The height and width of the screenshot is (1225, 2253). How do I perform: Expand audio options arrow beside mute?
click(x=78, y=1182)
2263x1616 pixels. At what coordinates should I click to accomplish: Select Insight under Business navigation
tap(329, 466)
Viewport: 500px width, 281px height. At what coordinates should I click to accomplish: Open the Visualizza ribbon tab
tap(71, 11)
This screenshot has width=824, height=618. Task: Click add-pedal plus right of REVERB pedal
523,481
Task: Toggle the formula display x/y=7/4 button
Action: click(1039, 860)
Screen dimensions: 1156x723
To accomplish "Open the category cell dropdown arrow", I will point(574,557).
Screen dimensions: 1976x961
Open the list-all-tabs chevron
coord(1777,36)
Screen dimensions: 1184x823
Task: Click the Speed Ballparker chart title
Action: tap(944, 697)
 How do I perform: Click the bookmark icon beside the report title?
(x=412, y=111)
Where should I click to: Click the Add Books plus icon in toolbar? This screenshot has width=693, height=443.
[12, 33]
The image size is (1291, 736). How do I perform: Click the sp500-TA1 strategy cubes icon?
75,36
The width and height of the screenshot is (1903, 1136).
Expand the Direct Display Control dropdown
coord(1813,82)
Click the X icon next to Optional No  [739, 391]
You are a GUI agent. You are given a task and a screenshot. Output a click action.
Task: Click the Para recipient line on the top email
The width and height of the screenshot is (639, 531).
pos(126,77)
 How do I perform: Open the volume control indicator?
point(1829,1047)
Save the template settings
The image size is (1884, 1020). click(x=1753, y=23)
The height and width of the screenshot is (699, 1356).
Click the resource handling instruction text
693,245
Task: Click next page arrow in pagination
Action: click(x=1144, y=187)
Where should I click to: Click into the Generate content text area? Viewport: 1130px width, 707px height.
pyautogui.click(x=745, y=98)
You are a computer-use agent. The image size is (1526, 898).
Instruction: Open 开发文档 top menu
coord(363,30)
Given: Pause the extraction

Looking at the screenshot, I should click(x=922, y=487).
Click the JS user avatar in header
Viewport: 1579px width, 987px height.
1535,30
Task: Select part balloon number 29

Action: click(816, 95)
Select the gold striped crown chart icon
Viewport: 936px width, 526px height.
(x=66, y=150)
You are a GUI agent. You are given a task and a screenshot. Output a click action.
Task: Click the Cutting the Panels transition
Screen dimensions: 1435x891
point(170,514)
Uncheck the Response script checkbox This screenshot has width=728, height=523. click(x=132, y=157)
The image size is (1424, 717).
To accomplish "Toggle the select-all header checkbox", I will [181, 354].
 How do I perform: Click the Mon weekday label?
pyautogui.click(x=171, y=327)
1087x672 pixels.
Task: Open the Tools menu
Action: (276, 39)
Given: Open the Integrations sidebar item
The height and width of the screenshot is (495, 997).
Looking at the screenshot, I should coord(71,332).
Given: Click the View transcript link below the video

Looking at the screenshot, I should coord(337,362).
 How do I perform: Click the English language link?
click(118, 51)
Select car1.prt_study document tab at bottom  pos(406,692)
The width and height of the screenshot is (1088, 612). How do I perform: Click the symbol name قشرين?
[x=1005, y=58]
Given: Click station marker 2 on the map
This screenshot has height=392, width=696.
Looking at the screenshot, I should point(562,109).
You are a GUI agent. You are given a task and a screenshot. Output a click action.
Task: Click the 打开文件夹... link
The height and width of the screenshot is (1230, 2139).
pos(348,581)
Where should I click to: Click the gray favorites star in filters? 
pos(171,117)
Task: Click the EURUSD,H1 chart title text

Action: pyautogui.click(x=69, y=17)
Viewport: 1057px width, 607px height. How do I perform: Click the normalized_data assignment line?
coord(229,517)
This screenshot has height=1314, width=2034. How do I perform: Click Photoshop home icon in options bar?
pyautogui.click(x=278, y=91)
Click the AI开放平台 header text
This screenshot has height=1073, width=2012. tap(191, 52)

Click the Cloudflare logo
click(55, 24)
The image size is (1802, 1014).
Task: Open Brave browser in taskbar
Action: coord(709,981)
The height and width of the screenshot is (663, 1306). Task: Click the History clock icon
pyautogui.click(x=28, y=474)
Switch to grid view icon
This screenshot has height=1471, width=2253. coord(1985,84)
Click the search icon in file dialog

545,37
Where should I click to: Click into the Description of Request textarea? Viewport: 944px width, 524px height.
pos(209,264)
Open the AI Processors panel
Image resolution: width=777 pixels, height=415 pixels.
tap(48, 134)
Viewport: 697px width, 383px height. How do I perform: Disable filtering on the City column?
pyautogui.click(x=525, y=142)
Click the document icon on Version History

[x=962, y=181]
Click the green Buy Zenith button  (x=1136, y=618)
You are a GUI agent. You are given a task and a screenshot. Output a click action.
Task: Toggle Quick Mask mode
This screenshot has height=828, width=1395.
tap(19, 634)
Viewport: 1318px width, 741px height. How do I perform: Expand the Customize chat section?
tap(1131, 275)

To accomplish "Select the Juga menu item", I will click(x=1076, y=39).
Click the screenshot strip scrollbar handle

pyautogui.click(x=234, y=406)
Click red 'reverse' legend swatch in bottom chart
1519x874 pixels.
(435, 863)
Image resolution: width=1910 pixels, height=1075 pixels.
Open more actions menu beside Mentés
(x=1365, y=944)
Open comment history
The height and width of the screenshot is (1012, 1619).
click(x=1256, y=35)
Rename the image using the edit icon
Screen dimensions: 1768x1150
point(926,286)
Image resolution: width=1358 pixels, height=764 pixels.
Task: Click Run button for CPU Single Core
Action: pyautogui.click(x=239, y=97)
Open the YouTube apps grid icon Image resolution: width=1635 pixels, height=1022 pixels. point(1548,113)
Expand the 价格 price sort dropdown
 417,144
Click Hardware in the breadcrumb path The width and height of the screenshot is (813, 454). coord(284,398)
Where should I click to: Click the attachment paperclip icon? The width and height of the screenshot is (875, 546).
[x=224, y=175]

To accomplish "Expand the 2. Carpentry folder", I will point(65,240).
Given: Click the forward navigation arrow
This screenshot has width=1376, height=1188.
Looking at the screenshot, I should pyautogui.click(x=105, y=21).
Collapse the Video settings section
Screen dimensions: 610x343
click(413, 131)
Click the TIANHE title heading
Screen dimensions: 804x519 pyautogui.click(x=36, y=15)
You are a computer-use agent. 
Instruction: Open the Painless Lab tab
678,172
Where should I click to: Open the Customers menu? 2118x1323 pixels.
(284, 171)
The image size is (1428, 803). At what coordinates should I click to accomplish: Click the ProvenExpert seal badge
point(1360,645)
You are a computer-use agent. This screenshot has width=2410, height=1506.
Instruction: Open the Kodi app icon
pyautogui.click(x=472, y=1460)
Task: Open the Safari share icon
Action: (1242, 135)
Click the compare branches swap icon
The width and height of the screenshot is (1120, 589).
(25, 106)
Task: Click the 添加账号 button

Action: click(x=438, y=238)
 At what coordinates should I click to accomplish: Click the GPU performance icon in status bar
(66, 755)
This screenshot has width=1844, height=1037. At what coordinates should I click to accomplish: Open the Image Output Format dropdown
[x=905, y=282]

■ What is required: Repeat the material in full, exactly as written.

■ Exercise answer:
The height and width of the screenshot is (1225, 2253). How do I perform: Expand audio options arrow beside mute?
click(x=78, y=1182)
2263x1616 pixels. At what coordinates should I click to accomplish: Select Insight under Business navigation
tap(329, 466)
Viewport: 500px width, 281px height. At what coordinates should I click to accomplish: Open the Visualizza ribbon tab
tap(71, 11)
This screenshot has width=824, height=618. Task: Click add-pedal plus right of REVERB pedal
523,481
Task: Toggle the formula display x/y=7/4 button
Action: click(1039, 860)
Screen dimensions: 1156x723
To accomplish "Open the category cell dropdown arrow", I will point(574,557).
Screen dimensions: 1976x961
Open the list-all-tabs chevron
coord(1777,36)
Screen dimensions: 1184x823
Task: Click the Speed Ballparker chart title
Action: tap(944, 697)
 How do I perform: Click the bookmark icon beside the report title?
(x=412, y=111)
Where should I click to: Click the Add Books plus icon in toolbar? This screenshot has width=693, height=443.
[12, 33]
The image size is (1291, 736). How do I perform: Click the sp500-TA1 strategy cubes icon?
75,36
The width and height of the screenshot is (1903, 1136).
Expand the Direct Display Control dropdown
coord(1813,82)
Click the X icon next to Optional No  [739, 391]
You are a GUI agent. You are given a task and a screenshot. Output a click action.
Task: Click the Para recipient line on the top email
The width and height of the screenshot is (639, 531).
pos(126,77)
 How do I perform: Open the volume control indicator?
point(1829,1047)
Save the template settings
The image size is (1884, 1020). click(x=1753, y=23)
The height and width of the screenshot is (699, 1356).
Click the resource handling instruction text
693,245
Task: Click next page arrow in pagination
Action: click(x=1144, y=187)
Where should I click to: Click into the Generate content text area? Viewport: 1130px width, 707px height.
pyautogui.click(x=745, y=98)
You are a computer-use agent. The image size is (1526, 898).
Instruction: Open 开发文档 top menu
coord(363,30)
Given: Pause the extraction

Looking at the screenshot, I should click(x=922, y=487).
Click the JS user avatar in header
Viewport: 1579px width, 987px height.
1535,30
Task: Select part balloon number 29

Action: click(816, 95)
Select the gold striped crown chart icon
Viewport: 936px width, 526px height.
(x=66, y=150)
You are a GUI agent. You are given a task and a screenshot. Output a click action.
Task: Click the Cutting the Panels transition
Screen dimensions: 1435x891
point(170,514)
Uncheck the Response script checkbox This screenshot has width=728, height=523. click(x=132, y=157)
The image size is (1424, 717).
To accomplish "Toggle the select-all header checkbox", I will [181, 354].
 How do I perform: Click the Mon weekday label?
pyautogui.click(x=171, y=327)
1087x672 pixels.
Task: Open the Tools menu
Action: (276, 39)
Given: Open the Integrations sidebar item
The height and width of the screenshot is (495, 997).
Looking at the screenshot, I should coord(71,332).
Given: Click the View transcript link below the video

Looking at the screenshot, I should coord(337,362).
 How do I perform: Click the English language link?
click(118, 51)
Select car1.prt_study document tab at bottom  pos(406,692)
The width and height of the screenshot is (1088, 612). How do I perform: Click the symbol name قشرين?
[x=1005, y=58]
Given: Click station marker 2 on the map
This screenshot has height=392, width=696.
Looking at the screenshot, I should point(562,109).
You are a GUI agent. You are given a task and a screenshot. Output a click action.
Task: Click the 打开文件夹... link
The height and width of the screenshot is (1230, 2139).
pos(348,581)
Where should I click to: Click the gray favorites star in filters? 
pos(171,117)
Task: Click the EURUSD,H1 chart title text

Action: pyautogui.click(x=69, y=17)
Viewport: 1057px width, 607px height. How do I perform: Click the normalized_data assignment line?
coord(229,517)
This screenshot has height=1314, width=2034. How do I perform: Click Photoshop home icon in options bar?
pyautogui.click(x=278, y=91)
Click the AI开放平台 header text
This screenshot has height=1073, width=2012. tap(191, 52)

Click the Cloudflare logo
click(55, 24)
The image size is (1802, 1014).
Task: Open Brave browser in taskbar
Action: coord(709,981)
The height and width of the screenshot is (663, 1306). Task: Click the History clock icon
pyautogui.click(x=28, y=474)
Switch to grid view icon
This screenshot has height=1471, width=2253. coord(1985,84)
Click the search icon in file dialog

545,37
Where should I click to: Click into the Description of Request textarea? Viewport: 944px width, 524px height.
pos(209,264)
Open the AI Processors panel
Image resolution: width=777 pixels, height=415 pixels.
tap(48, 134)
Viewport: 697px width, 383px height. How do I perform: Disable filtering on the City column?
pyautogui.click(x=525, y=142)
Click the document icon on Version History

[x=962, y=181]
Click the green Buy Zenith button  (x=1136, y=618)
You are a GUI agent. You are given a task and a screenshot. Output a click action.
Task: Toggle Quick Mask mode
This screenshot has height=828, width=1395.
tap(19, 634)
Viewport: 1318px width, 741px height. How do I perform: Expand the Customize chat section?
tap(1131, 275)

To accomplish "Select the Juga menu item", I will click(x=1076, y=39).
Click the screenshot strip scrollbar handle

pyautogui.click(x=234, y=406)
Click red 'reverse' legend swatch in bottom chart
1519x874 pixels.
(435, 863)
Image resolution: width=1910 pixels, height=1075 pixels.
Open more actions menu beside Mentés
(x=1365, y=944)
Open comment history
The height and width of the screenshot is (1012, 1619).
click(x=1256, y=35)
Rename the image using the edit icon
Screen dimensions: 1768x1150
point(926,286)
Image resolution: width=1358 pixels, height=764 pixels.
Task: Click Run button for CPU Single Core
Action: pyautogui.click(x=239, y=97)
Open the YouTube apps grid icon Image resolution: width=1635 pixels, height=1022 pixels. point(1548,113)
Expand the 价格 price sort dropdown
 417,144
Click Hardware in the breadcrumb path The width and height of the screenshot is (813, 454). coord(284,398)
Where should I click to: Click the attachment paperclip icon? The width and height of the screenshot is (875, 546).
[x=224, y=175]

To accomplish "Expand the 2. Carpentry folder", I will point(65,240).
Given: Click the forward navigation arrow
This screenshot has width=1376, height=1188.
Looking at the screenshot, I should pyautogui.click(x=105, y=21).
Collapse the Video settings section
Screen dimensions: 610x343
click(413, 131)
Click the TIANHE title heading
Screen dimensions: 804x519 pyautogui.click(x=36, y=15)
You are a computer-use agent. 
Instruction: Open the Painless Lab tab
678,172
Where should I click to: Open the Customers menu? 2118x1323 pixels.
(284, 171)
The image size is (1428, 803). At what coordinates should I click to accomplish: Click the ProvenExpert seal badge
point(1360,645)
You are a computer-use agent. This screenshot has width=2410, height=1506.
Instruction: Open the Kodi app icon
pyautogui.click(x=472, y=1460)
Task: Open the Safari share icon
Action: (1242, 135)
Click the compare branches swap icon
The width and height of the screenshot is (1120, 589).
(25, 106)
Task: Click the 添加账号 button

Action: click(x=438, y=238)
 At what coordinates should I click to accomplish: Click the GPU performance icon in status bar
(66, 755)
This screenshot has width=1844, height=1037. At what coordinates should I click to accomplish: Open the Image Output Format dropdown
[x=905, y=282]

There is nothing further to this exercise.